Filed by Allego N.V.
Pursuant to Rule 425 under the Securities Act of 1933
and deemed filed pursuant to Rule 14a-12
under the Securities Exchange Act of 1934
Subject Company: Allego N.V.
Commission File No. 001-41329
Date: September 22, 2023
Allego N.V. Announces Extension of Exchange Offer and Consent Solicitation Relating to Warrants
ARNHEM, Netherlands September 22, 2023 Allego N.V. (NYSE: ALLG) (Allego or the Company) today
announced the extension of the expiration date of its exchange offer (the Offer) and consent solicitation (the Consent Solicitation) relating to its outstanding warrants to purchase ordinary shares of the
Company, nominal value 0.12 per share (the Ordinary Shares), which warrants trade on the New York Stock Exchange (the NYSE) under the symbol ALLG.WS (the Warrants). As
a result of the extension, the Offer is now scheduled to expire at Midnight (end of day), Eastern Time, on September 28, 2023, or such later time and date to which the Company may extend, as described in the Companys Schedule TO and
Prospectus/Offer to Exchange (the Expiration Date). Tendered Warrants may be withdrawn by holders at any time prior to the Expiration Date. In addition, tendered Warrants may be withdrawn by holders at any time after the
expiration of forty business days from the commencement of the Offer, if the Warrants have not yet been accepted by the Company for exchange.
The
Offer and Consent Solicitation were previously scheduled to expire at Midnight (end of day), Eastern Time, on September 22, 2023. The other terms of the Offer and Consent Solicitation are as set forth in the Prospectus/Offer to Exchange dated
August 25, 2023, and Schedule TO, dated August 25, 2023, each as amended and supplemented from time to time, and each of which have been filed with the U.S. Securities and Exchange Commission (SEC) and more fully set
forth the terms and conditions of the Offer and Consent Solicitation.

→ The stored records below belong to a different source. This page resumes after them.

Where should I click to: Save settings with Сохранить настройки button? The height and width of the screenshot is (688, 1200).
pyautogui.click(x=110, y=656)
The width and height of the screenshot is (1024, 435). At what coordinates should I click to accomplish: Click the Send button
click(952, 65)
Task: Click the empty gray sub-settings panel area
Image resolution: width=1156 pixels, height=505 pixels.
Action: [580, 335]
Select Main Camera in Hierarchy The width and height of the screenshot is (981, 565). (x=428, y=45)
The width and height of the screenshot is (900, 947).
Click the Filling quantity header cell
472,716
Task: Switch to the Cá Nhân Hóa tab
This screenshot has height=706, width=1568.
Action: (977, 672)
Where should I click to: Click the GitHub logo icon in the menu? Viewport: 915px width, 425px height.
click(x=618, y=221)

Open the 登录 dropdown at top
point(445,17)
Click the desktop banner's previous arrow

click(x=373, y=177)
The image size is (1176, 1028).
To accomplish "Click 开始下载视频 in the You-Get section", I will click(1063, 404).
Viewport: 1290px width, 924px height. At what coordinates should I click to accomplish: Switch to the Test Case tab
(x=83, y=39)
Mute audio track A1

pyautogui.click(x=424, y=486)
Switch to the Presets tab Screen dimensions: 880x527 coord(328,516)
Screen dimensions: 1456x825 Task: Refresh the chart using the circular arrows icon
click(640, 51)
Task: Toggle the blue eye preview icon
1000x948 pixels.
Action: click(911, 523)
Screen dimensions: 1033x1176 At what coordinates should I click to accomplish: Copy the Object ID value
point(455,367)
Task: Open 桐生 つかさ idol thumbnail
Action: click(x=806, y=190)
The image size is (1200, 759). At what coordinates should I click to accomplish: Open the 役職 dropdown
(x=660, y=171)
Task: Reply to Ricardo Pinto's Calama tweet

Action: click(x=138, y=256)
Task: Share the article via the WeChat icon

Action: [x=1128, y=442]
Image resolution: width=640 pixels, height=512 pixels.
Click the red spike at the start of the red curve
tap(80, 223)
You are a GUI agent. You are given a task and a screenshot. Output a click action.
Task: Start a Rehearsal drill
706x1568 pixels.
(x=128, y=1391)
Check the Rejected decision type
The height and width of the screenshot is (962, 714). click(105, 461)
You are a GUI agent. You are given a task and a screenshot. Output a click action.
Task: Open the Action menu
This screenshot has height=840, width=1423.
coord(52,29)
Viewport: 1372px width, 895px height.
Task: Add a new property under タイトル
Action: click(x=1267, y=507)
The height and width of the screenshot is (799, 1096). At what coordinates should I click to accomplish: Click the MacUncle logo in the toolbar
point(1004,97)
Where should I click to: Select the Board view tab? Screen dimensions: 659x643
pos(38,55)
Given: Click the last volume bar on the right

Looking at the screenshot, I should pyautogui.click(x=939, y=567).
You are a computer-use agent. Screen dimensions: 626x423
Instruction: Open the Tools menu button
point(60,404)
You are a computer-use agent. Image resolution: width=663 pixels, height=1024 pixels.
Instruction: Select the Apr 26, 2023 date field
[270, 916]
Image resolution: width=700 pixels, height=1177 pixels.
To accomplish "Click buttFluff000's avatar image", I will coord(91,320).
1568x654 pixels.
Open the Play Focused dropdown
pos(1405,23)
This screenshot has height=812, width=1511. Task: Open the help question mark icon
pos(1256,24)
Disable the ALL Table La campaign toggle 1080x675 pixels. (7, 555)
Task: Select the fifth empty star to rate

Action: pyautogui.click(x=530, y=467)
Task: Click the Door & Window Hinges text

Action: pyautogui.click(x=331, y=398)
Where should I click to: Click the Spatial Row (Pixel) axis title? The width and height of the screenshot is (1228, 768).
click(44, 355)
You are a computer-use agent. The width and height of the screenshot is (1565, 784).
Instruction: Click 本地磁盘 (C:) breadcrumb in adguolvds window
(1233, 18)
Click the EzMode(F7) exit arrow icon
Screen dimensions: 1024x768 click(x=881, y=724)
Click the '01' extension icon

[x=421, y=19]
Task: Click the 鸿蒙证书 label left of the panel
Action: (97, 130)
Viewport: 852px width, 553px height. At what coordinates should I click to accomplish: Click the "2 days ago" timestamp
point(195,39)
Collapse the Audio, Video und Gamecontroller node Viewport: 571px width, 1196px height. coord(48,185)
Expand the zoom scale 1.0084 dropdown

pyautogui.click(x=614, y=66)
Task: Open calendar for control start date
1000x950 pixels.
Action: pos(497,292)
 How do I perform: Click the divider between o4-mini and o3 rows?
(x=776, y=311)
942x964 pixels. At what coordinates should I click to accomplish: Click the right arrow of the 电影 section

Concurrently with the Offer, the Company is also soliciting consents from holders
of the Warrants to amend the warrant agreement that governs all of the Warrants (the Warrant Agreement) to permit the Company to require that each Warrant that is outstanding upon the closing of the Offer be converted into 0.207
Ordinary Shares, which is a ratio 10% less than the exchange ratio applicable to the Offer (the Warrant Amendment). Pursuant to the terms of the Warrant Agreement, all except certain specified modifications or amendments require
the vote or written consent of holders of at least 50% of the number of the then outstanding Warrants. Parties representing approximately 30.4% of the Warrants have agreed to tender their Warrants in the Offer and to consent to the Warrant Amendment
in the Consent Solicitation, pursuant to a tender and support agreement. Accordingly, if holders of an additional approximately 19.6% of the outstanding Warrants consent to the Warrant Amendment in the Consent Solicitation, and the other conditions
of the Offer are satisfied or waived, then the Warrant Amendment will be adopted.
As of 5:00 p.m., Eastern Time, on September 21, 2023, 6,793,364
Warrants, or approximately 49.2% of the outstanding Warrants, had been validly tendered and not validly withdrawn.
The Companys Ordinary Shares and
Warrants are listed on the NYSE under the symbols ALLG and ALLG.WS, respectively. As of September 18, 2023, a total of 13,799,948 Warrants were outstanding.
The Company has engaged BofA Securities, Inc. as the dealer manager for the Offer and Consent Solicitation. Any questions or requests for assistance
concerning the Offer and Consent Solicitation may be directed to BofA Securities, Inc. at:
BofA Securities
NC1-022-02-25
201 North Tryon Street
Charlotte, NC 28255-0001
Attn: Prospectus Department
Email:
dg.prospectus_requests@bofa.com
D.F. King & Co., Inc. has been appointed as the information agent for the Offer and Consent Solicitation,
and Continental Stock Transfer & Trust Company has been appointed as the exchange agent. Requests for documents should be directed to D.F. King & Co., Inc. at (800) 967-7635 (for warrant
holders) or (212) 269-5550 (for banks and brokers) or via the following email address: allego@dfking.com.
Important Additional Information Has Been Filed with the SEC
Copies of the Schedule TO and Prospectus/Offer to Exchange will be available free of charge at the website of the SEC at www.sec.gov. Requests for documents
may also be directed to D.F. King & Co., Inc. at (800) 967-7635 (for warrant holders) or (212) 269-5550 (for banks and brokers) or via the following email
address: allego@dfking.com. A registration statement on Form F-4 relating to the securities to be issued in the Offer has been filed with the SEC but has not yet become effective. Such securities may
not be sold nor may offers to buy be accepted prior to the time the registration statement becomes effective.